* Any views expressed in this opinion piece are those of the author and not of Thomson Reuters Foundation.
Health workers fought for patients in an overwhelming pandemic, but the toll it took on them is largely hidden and unacknowledged
Chiara Lepora is Deputy Medical Director and Head of the Manson Unit at MSF. During the pandemic she worked on MSF’s COVID-19 response in Italy and Sudan.
Throughout the COVID-19 pandemic healthcare workers have been portrayed as heroes. Images of doctors and nurses on the frontlines have saturated the media, creating an illusion of superhuman medics working tirelessly to save lives, always knowing exactly what to do. It’s an attractive image.
It’s also one that ignores the huge personal impact of working on a pandemic response. Months of stress, fear and uncertainty have led to unseen repercussions. Many medics are burnt out, including those working in areas where humanitarian assistance is needed. Now, some of them need help.
I began working on Italy’s COVID-19 response in Spring 2020. I was in a team of 30 experienced Médecins Sans Frontières (MSF) staff who started working in the public health system after our international missions were cancelled due to travel restrictions.
We worked alongside medics who had no previous experience of epidemic situations. Many were preoccupied by not having the ‘expertise’ to know what to do. But even the experienced MSF staff didn’t know what was to come.

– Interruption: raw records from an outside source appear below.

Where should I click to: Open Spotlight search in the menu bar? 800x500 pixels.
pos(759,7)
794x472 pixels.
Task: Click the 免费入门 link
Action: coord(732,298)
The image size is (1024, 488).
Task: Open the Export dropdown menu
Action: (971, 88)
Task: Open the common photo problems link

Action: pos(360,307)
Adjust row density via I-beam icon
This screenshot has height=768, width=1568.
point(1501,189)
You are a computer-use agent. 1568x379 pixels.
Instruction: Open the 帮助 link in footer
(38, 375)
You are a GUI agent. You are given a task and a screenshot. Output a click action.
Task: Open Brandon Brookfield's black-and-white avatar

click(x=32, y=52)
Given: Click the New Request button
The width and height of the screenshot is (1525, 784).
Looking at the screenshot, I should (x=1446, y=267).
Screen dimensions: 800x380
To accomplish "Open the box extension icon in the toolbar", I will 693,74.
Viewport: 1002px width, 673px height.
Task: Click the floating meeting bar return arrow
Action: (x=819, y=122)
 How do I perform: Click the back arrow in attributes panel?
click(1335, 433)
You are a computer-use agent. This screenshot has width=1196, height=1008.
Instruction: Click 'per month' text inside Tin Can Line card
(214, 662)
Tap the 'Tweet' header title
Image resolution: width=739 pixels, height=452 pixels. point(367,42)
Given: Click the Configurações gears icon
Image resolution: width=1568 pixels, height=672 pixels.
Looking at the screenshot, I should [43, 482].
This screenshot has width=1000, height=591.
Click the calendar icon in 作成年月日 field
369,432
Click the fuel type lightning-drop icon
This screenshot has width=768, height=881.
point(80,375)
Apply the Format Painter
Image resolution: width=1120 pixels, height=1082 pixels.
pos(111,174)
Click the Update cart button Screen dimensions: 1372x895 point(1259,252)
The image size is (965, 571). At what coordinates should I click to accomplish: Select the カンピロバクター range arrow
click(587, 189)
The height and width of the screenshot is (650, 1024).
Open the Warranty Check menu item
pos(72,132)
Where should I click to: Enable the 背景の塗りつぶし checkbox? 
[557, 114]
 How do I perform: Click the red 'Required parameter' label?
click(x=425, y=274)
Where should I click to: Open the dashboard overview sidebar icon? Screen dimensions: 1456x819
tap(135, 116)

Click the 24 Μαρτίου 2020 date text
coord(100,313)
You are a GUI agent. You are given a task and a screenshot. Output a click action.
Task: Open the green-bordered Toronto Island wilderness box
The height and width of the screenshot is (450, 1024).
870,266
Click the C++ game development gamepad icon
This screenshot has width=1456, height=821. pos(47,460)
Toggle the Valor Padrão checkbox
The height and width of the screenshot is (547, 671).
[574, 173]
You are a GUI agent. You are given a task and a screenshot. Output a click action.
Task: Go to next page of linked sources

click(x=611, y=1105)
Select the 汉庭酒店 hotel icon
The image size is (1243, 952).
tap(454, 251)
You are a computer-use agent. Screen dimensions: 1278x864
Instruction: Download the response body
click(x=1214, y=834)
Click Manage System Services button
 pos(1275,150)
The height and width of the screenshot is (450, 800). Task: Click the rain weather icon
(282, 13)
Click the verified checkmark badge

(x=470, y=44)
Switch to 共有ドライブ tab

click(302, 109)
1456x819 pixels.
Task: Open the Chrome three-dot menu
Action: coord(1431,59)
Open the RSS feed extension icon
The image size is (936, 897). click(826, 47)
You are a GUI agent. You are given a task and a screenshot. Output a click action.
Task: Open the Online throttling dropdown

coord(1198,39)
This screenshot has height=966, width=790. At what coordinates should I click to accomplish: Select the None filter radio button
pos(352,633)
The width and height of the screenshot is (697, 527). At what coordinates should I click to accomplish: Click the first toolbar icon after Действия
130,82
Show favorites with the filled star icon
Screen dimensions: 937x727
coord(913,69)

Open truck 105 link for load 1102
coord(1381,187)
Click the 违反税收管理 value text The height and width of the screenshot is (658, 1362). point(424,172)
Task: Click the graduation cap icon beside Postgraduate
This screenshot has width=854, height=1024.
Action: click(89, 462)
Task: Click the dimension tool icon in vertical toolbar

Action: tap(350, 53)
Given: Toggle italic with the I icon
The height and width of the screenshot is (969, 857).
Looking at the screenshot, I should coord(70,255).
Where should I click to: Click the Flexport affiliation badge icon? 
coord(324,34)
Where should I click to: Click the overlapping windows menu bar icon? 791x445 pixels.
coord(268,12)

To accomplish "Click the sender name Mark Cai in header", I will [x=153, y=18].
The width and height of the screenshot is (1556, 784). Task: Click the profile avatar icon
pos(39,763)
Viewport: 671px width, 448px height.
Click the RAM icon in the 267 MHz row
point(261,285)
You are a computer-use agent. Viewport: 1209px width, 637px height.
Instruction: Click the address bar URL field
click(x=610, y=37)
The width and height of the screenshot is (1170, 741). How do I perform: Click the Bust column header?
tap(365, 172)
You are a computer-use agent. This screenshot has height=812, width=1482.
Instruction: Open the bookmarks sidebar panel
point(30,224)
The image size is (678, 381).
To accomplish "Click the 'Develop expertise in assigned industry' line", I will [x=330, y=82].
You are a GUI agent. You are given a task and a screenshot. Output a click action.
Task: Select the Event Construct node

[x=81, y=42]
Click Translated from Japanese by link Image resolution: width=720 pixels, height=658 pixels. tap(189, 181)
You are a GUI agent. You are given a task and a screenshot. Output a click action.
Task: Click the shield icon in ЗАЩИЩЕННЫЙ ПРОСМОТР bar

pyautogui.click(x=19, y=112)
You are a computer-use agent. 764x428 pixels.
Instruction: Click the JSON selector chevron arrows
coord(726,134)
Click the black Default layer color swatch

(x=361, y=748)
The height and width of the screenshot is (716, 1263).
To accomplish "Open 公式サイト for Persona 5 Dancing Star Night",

Shortages were the hardest part at the beginning. They existed at every level: hospitals, beds, ambulances, PPE, medical staff. Health workers had to make incredibly painful decisions about triaging patients to high-dependency units, regular wards or sending them home.
Many staff working in Italy’s privileged health system were not used to this. In Italy, like in the UK, we work on the fundamental principle that everyone has an equal right to healthcare. The idea that one person may gain a higher level of care than someone else due to scarcity of resources is unfamiliar and gut-wrenching.
But case numbers were growing daily, and we were up against more and more shortages. Medics would find consolation from hearing “every epidemic ends” but often they felt like it would never stop. The system was so overwhelmed, but nobody had time to rest.
When I joined the MSF team in Sudan later, the world’s understanding of COVID had changed. We had protocols and materials to protect ourselves and knowledge we could only have dreamed of earlier on. Epidemics are prevalent in Sudan all year round so there was also a good level of preparedness there. Nevertheless, we faced new and very different struggles to those I had seen in Italy.
The problem was not always COVID itself but the far-reaching consequences of the pandemic. There was a shortage of non-COVID related essential drugs due to global manufacturing and shipping delays. This meant that people we would have usually been able to save were dying and we couldn’t help them.
Shortages and restrictions led to an increase in maternal mortality, malnutrition and infant mortality. Social distancing measures imposed due to COVID meant we had to reduce the number of patients we could see daily, meaning pregnant women, children and those affected by HIV and TB couldn’t access healthcare.
Medical personnel were discouraged knowing many patients wouldn’t receive the care they needed. On top of this, Sudanese public hospitals and clinics were sometimes faced with having to turn away people who needed medical care because they didn’t own a mask and short supplies at the hospital meant they couldn’t give them one. This feeling of helplessness is crushing.
In both contexts, staff were often also worried about family members who had contracted COVID or about getting sick themselves. In MSF projects around the world, staff members have died from the virus or contracted it while providing healthcare. A colleague in Yemen had been working 24/7 on the pandemic response when he got sick. He isolated alone for 21 days before going straight back to work. This situation takes a huge mental toll even for those who recover.
There is no doubt that the medical teams I saw working around the clock in Italy or Sudan are the reason things are slowly improving. But their relentless dedication has come at a cost, one that is mostly unseen and unacknowledged.
Many are now dealing with invisible scars, which also need to be urgently treated or we may be faced with a very different type of epidemic among medical colleagues all over the world.